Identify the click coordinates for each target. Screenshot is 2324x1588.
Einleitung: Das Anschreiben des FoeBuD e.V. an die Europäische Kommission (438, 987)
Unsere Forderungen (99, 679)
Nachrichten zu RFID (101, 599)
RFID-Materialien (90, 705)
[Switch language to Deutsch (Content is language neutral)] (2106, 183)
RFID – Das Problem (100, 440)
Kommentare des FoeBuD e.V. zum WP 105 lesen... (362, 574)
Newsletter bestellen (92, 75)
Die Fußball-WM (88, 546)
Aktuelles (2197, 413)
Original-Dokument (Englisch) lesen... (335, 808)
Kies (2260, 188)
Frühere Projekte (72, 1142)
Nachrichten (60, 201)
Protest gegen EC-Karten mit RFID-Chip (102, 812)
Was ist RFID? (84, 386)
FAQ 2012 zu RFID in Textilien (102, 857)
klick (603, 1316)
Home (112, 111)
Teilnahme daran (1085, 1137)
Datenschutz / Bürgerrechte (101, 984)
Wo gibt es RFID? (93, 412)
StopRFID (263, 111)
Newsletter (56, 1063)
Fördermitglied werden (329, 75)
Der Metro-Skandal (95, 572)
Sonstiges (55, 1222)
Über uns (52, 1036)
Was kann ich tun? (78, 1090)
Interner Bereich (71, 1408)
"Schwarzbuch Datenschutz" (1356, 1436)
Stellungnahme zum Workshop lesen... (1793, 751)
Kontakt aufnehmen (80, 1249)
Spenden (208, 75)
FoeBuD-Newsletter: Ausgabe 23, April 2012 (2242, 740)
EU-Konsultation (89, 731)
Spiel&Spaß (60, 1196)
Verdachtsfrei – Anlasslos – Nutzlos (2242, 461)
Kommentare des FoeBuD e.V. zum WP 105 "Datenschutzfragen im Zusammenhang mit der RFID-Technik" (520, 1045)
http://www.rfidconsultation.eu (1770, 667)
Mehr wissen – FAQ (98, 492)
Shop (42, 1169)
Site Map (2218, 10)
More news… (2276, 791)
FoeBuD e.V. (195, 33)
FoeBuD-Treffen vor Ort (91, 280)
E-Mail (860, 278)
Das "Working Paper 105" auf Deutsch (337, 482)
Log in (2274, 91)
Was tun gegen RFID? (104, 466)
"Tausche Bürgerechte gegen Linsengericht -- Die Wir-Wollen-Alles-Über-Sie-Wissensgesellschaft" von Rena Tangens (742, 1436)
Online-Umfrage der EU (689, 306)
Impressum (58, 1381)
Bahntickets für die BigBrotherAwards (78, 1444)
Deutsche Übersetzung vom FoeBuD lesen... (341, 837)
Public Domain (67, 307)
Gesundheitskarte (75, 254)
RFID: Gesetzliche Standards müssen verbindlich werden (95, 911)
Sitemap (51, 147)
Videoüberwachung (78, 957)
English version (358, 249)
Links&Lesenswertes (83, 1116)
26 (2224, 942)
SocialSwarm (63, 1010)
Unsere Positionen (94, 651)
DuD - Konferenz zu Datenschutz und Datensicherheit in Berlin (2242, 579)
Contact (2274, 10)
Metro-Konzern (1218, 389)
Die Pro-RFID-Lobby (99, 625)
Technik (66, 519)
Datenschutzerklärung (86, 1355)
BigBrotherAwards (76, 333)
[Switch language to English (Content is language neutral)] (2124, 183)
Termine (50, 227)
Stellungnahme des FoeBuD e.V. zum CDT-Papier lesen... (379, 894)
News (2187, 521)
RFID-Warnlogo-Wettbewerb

What you should do: All lines holding the word "Content" must be copied from the data.

Response to the task:
[Switch language to Deutsch (Content is language neutral)] (2106, 183)
[Switch language to English (Content is language neutral)] (2124, 183)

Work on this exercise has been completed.